Assigned task:
Begin at the line containing "Contact us (105, 112)" in the entries below and end at the line containing "[YouTube] (1221, 23)"; transcribe that range exactly and nothing outside it.

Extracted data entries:
= Beginning of Section =

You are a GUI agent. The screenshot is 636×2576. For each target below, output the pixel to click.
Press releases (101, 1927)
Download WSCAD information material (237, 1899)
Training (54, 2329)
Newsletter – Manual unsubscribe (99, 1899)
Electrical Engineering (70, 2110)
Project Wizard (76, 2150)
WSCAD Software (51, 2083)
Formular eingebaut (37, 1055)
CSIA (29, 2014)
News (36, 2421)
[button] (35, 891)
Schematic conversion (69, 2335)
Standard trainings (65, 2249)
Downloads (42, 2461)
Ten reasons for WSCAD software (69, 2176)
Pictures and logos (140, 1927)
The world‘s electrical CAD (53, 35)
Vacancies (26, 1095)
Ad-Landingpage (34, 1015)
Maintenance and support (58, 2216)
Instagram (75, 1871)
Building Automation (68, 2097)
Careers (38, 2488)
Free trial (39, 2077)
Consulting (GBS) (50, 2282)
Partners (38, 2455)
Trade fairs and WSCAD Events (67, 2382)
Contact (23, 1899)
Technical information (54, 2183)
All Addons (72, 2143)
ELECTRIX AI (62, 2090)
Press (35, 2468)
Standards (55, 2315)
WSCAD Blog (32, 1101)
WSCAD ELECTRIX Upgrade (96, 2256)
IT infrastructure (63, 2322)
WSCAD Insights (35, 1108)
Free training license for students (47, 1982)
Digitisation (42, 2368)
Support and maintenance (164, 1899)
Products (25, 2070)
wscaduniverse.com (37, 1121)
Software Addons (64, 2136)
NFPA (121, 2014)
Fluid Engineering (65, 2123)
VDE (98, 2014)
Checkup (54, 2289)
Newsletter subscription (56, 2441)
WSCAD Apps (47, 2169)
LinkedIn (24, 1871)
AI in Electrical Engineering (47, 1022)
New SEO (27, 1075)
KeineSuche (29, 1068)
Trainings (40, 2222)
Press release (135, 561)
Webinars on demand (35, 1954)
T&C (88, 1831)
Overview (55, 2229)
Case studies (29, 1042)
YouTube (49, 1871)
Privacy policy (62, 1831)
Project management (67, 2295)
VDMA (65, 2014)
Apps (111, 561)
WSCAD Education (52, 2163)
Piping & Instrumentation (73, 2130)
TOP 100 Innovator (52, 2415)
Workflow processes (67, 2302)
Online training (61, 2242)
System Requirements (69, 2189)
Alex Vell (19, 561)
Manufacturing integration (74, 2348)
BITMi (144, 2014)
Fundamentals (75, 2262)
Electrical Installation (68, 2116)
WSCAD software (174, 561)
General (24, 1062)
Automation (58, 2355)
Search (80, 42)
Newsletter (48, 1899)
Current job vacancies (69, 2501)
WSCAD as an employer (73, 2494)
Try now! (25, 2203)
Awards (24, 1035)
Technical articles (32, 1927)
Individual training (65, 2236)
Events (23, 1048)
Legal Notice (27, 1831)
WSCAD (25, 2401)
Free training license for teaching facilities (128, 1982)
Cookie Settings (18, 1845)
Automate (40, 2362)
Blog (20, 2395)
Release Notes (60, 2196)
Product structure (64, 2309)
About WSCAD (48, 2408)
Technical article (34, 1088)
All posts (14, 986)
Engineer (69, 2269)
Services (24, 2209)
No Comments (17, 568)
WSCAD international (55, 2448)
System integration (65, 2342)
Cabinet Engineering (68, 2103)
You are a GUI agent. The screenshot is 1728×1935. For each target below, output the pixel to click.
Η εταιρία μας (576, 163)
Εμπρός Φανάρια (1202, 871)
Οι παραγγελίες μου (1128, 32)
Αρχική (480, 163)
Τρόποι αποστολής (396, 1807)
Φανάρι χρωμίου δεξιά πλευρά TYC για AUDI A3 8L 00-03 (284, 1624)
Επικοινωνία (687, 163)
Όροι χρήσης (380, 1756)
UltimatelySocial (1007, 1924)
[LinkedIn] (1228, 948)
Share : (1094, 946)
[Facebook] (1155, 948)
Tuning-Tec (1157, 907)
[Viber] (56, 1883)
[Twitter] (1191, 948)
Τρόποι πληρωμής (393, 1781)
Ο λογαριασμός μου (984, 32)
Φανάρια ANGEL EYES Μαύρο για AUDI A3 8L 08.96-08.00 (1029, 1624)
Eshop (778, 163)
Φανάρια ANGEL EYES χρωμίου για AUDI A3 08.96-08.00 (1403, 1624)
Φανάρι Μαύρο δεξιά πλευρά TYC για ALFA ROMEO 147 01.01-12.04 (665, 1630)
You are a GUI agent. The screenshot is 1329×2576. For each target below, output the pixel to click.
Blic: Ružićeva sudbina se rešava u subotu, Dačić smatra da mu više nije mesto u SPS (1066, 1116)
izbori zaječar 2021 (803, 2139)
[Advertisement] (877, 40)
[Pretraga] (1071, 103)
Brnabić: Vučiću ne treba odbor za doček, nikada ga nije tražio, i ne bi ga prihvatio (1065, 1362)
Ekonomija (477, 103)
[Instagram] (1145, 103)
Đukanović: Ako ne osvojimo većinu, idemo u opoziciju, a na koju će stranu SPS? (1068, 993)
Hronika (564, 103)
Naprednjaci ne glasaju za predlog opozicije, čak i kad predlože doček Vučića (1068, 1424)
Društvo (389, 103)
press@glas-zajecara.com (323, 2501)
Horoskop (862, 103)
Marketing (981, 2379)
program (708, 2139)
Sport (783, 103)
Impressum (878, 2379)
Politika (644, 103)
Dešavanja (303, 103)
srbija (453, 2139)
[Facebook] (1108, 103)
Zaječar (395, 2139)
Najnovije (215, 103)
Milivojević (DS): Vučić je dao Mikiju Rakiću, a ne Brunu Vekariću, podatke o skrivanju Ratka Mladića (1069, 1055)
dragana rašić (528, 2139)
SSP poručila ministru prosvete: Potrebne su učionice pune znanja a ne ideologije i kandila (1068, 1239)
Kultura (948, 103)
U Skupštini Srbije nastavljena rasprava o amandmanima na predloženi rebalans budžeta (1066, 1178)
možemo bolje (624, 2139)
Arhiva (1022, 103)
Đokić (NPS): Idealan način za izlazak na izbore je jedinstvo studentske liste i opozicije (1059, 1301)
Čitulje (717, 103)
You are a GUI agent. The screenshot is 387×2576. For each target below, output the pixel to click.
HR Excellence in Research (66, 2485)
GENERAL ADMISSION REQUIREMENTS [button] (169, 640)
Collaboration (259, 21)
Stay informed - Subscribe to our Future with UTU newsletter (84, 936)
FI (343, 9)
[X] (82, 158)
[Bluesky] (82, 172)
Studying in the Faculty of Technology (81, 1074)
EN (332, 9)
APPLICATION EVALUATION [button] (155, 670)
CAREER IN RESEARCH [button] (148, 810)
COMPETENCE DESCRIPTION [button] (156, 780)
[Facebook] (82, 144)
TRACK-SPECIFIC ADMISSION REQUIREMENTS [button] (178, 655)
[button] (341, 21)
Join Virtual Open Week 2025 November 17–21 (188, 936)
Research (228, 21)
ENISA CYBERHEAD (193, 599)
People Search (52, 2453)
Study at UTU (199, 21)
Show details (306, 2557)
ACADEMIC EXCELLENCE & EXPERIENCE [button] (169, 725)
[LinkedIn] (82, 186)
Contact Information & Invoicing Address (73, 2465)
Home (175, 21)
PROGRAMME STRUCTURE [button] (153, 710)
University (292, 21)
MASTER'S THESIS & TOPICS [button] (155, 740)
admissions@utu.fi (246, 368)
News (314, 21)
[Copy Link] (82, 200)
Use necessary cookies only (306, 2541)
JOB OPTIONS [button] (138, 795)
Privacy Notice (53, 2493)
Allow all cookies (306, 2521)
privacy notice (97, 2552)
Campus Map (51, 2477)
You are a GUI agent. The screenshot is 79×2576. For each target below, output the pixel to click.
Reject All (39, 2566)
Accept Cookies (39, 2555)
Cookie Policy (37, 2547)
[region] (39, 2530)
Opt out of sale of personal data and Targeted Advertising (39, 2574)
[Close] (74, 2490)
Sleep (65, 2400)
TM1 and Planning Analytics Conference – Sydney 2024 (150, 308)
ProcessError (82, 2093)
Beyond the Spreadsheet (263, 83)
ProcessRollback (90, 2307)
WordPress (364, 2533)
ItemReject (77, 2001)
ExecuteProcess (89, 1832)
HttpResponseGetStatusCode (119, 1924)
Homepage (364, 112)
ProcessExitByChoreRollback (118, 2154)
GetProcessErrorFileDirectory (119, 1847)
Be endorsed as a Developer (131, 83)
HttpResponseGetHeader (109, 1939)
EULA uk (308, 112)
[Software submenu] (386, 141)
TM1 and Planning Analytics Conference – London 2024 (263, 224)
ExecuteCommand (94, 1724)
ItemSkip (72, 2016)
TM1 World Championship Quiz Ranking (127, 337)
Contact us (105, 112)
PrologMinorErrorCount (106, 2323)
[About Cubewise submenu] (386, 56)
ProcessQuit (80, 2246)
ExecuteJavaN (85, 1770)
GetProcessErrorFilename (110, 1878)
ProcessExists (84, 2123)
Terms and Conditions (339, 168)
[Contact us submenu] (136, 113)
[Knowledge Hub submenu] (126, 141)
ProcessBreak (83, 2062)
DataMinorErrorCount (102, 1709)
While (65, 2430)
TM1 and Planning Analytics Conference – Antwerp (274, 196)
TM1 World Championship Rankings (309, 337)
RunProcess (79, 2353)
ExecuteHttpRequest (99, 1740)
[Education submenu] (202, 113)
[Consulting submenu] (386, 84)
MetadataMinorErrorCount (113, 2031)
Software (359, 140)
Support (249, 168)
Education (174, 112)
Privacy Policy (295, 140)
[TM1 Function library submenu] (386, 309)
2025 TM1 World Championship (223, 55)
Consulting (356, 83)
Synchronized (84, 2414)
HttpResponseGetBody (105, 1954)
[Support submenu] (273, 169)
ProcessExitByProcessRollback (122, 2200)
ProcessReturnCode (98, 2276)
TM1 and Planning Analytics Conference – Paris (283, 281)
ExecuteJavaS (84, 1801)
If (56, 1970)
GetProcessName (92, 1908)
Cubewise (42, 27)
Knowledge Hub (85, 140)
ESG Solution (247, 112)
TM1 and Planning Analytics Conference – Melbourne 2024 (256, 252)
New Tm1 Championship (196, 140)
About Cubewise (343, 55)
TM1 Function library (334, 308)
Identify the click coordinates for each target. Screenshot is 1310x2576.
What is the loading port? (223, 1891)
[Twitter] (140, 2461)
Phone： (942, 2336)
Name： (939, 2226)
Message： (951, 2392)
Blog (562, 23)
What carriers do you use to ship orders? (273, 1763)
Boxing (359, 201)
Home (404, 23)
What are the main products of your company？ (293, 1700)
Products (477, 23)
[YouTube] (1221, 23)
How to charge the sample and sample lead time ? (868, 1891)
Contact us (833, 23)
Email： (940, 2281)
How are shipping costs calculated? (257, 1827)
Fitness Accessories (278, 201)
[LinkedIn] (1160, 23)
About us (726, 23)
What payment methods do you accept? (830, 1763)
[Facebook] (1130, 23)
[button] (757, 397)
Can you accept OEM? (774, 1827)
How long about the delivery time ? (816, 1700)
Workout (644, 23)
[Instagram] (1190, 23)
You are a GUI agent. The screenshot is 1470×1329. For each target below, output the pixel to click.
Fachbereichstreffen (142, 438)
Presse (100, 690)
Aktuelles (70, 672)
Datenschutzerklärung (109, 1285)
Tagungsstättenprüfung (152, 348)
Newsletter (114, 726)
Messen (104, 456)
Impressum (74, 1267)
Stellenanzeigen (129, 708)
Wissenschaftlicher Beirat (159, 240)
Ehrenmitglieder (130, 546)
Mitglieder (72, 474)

= End of Section =

Final answer:
Contact us (105, 112)
PrologMinorErrorCount (106, 2323)
[About Cubewise submenu] (386, 56)
ProcessQuit (80, 2246)
ExecuteJavaN (85, 1770)
GetProcessErrorFilename (110, 1878)
ProcessExists (84, 2123)
Terms and Conditions (339, 168)
[Contact us submenu] (136, 113)
[Knowledge Hub submenu] (126, 141)
ProcessBreak (83, 2062)
DataMinorErrorCount (102, 1709)
While (65, 2430)
TM1 and Planning Analytics Conference – Antwerp (274, 196)
TM1 World Championship Rankings (309, 337)
RunProcess (79, 2353)
ExecuteHttpRequest (99, 1740)
[Education submenu] (202, 113)
[Consulting submenu] (386, 84)
MetadataMinorErrorCount (113, 2031)
Software (359, 140)
Support (249, 168)
Education (174, 112)
Privacy Policy (295, 140)
[TM1 Function library submenu] (386, 309)
2025 TM1 World Championship (223, 55)
Consulting (356, 83)
Synchronized (84, 2414)
HttpResponseGetBody (105, 1954)
[Support submenu] (273, 169)
ProcessExitByProcessRollback (122, 2200)
ProcessReturnCode (98, 2276)
TM1 and Planning Analytics Conference – Paris (283, 281)
ExecuteJavaS (84, 1801)
If (56, 1970)
GetProcessName (92, 1908)
Cubewise (42, 27)
Knowledge Hub (85, 140)
ESG Solution (247, 112)
TM1 and Planning Analytics Conference – Melbourne 2024 (256, 252)
New Tm1 Championship (196, 140)
About Cubewise (343, 55)
TM1 Function library (334, 308)
Identify the click coordinates for each target. Screenshot is 1310x2576.
What is the loading port? (223, 1891)
[Twitter] (140, 2461)
Phone： (942, 2336)
Name： (939, 2226)
Message： (951, 2392)
Blog (562, 23)
What carriers do you use to ship orders? (273, 1763)
Boxing (359, 201)
Home (404, 23)
What are the main products of your company？ (293, 1700)
Products (477, 23)
[YouTube] (1221, 23)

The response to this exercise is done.